*** Exercise material ***

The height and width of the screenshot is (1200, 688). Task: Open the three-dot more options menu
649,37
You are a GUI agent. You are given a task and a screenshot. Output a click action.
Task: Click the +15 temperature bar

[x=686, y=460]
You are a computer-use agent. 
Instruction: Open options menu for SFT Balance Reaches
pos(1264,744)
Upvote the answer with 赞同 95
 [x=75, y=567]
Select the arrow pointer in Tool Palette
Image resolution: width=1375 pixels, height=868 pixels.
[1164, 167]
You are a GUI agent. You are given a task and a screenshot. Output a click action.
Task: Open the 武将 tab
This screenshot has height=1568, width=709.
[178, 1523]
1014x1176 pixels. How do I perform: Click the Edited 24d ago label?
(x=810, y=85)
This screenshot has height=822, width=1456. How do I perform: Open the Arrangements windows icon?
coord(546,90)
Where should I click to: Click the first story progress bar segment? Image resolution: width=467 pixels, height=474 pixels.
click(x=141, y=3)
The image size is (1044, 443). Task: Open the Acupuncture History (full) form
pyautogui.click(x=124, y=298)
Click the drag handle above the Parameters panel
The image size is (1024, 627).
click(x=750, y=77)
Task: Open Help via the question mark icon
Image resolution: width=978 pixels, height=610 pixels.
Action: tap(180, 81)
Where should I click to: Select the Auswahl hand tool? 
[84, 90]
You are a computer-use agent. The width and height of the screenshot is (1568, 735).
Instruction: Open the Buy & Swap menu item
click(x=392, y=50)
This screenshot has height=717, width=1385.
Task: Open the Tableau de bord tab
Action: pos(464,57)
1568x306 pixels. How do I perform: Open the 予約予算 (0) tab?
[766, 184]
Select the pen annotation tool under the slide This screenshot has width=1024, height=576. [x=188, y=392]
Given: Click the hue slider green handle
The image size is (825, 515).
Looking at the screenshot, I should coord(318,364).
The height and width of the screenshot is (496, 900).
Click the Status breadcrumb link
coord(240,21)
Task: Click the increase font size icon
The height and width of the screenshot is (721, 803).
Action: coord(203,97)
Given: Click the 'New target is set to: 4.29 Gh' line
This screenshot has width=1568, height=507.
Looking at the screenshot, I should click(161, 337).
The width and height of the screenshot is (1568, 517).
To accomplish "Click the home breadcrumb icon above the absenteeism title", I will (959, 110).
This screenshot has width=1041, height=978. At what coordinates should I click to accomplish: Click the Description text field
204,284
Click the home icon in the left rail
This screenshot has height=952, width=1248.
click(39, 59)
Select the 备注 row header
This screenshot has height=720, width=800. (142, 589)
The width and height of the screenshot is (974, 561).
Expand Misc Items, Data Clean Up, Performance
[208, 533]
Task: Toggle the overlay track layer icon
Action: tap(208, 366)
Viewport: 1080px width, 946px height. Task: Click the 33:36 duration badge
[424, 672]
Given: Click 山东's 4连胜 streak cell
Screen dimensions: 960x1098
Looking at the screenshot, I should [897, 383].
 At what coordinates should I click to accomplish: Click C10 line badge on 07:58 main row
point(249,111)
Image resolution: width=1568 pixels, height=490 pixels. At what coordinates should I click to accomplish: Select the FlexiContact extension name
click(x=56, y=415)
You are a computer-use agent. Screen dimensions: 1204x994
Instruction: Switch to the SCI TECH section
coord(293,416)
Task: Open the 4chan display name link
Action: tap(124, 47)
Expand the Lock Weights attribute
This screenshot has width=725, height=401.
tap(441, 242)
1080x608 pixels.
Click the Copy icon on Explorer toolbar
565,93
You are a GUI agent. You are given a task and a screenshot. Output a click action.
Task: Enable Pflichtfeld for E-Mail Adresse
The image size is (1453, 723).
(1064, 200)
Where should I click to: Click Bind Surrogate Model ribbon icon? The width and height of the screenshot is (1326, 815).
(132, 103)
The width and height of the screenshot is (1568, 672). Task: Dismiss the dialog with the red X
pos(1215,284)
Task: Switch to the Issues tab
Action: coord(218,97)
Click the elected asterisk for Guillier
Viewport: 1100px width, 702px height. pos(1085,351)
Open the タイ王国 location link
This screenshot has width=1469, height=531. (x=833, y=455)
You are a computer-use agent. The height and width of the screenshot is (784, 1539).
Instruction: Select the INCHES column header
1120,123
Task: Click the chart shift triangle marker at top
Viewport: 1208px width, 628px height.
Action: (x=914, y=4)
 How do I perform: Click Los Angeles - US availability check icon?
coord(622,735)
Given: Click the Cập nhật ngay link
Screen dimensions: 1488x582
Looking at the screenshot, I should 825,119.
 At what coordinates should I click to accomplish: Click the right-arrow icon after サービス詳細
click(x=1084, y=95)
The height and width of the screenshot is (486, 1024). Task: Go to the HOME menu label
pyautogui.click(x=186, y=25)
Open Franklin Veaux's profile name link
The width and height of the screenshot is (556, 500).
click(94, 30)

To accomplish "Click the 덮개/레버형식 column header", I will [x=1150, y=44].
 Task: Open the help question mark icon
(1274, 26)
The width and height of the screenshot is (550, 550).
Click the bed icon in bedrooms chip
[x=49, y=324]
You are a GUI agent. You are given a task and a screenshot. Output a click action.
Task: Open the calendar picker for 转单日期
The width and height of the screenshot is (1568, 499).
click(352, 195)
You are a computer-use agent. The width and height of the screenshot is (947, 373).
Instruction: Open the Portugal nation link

***

From the line containing "The width and height of the screenshot is (550, 550)." down to the last line of the records, transcribe every line exactly and add nothing else.

The width and height of the screenshot is (550, 550).
Click the bed icon in bedrooms chip
[x=49, y=324]
You are a GUI agent. You are given a task and a screenshot. Output a click action.
Task: Open the calendar picker for 转单日期
The width and height of the screenshot is (1568, 499).
click(352, 195)
You are a computer-use agent. The width and height of the screenshot is (947, 373).
Instruction: Open the Portugal nation link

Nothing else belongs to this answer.